* YOUR GOAL *
Copy the data that follows exactly. Include no pictures.

Records from a data collection

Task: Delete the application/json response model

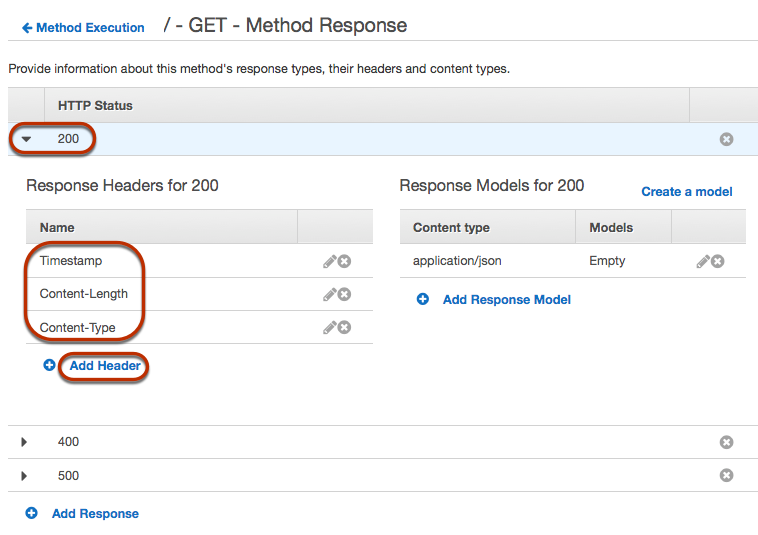Action: 717,261
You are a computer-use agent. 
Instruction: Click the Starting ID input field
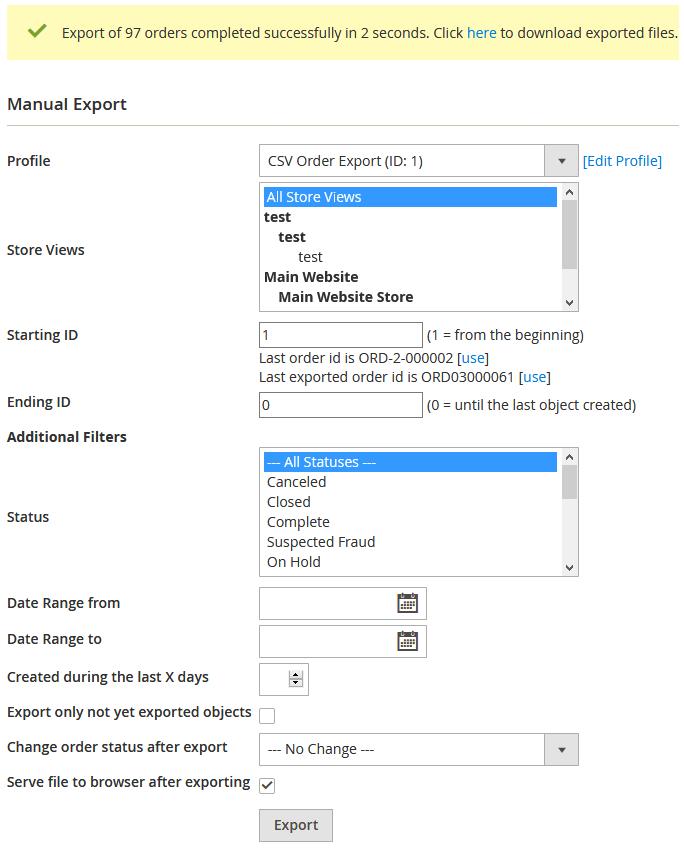pos(341,335)
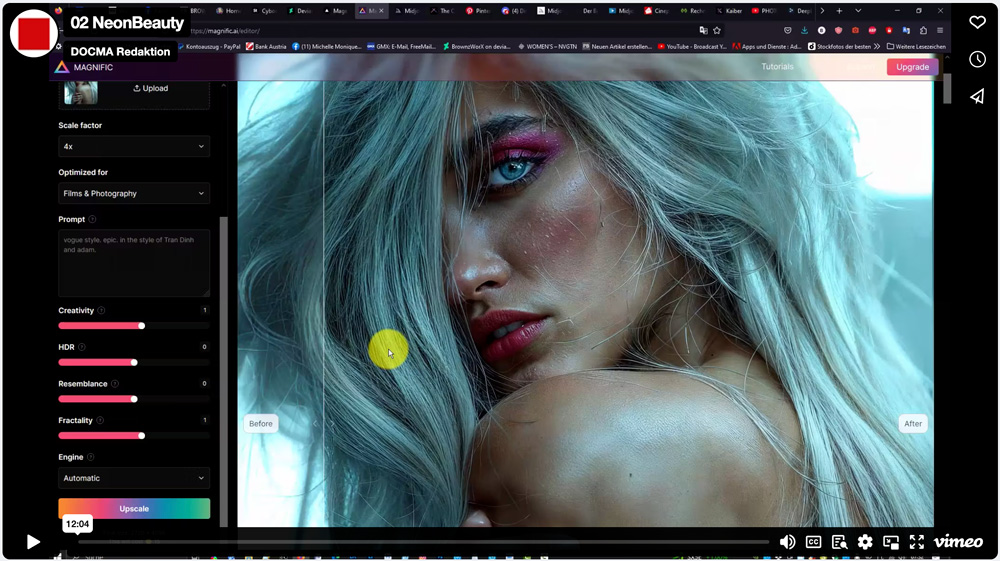The width and height of the screenshot is (1000, 561).
Task: Click the Creativity slider handle
Action: click(142, 325)
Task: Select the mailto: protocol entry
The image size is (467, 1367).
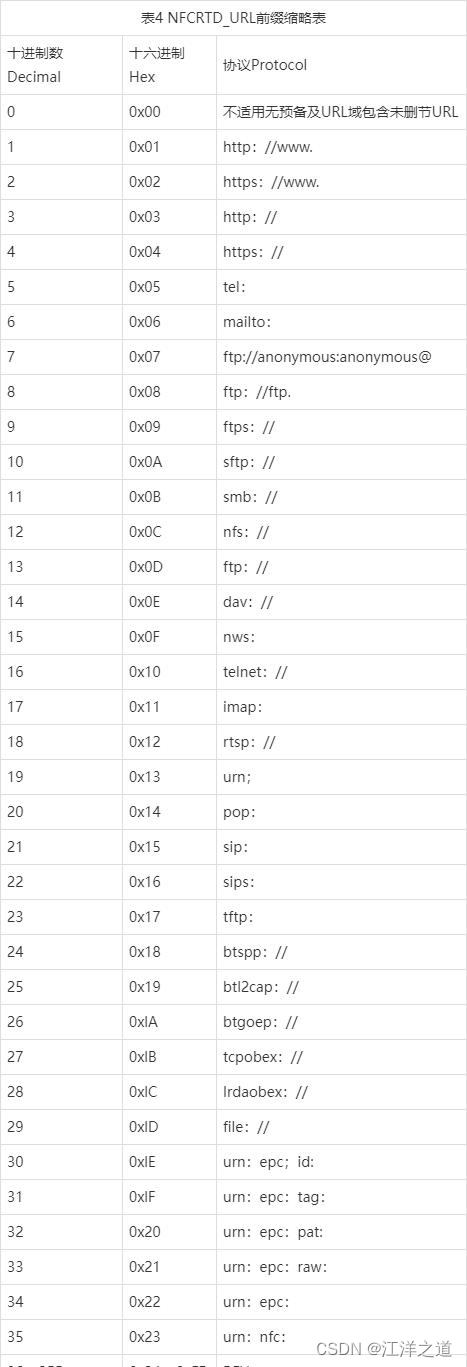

* SOLUTION TO THIS TASK *
Task: Delete the application/json response model

Action: 717,261
You are a computer-use agent. 
Instruction: Click the Starting ID input field
pos(341,335)
The width and height of the screenshot is (1000, 561).
Task: Click the Creativity slider handle
Action: click(142, 325)
Task: Select the mailto: protocol entry
The image size is (467, 1367).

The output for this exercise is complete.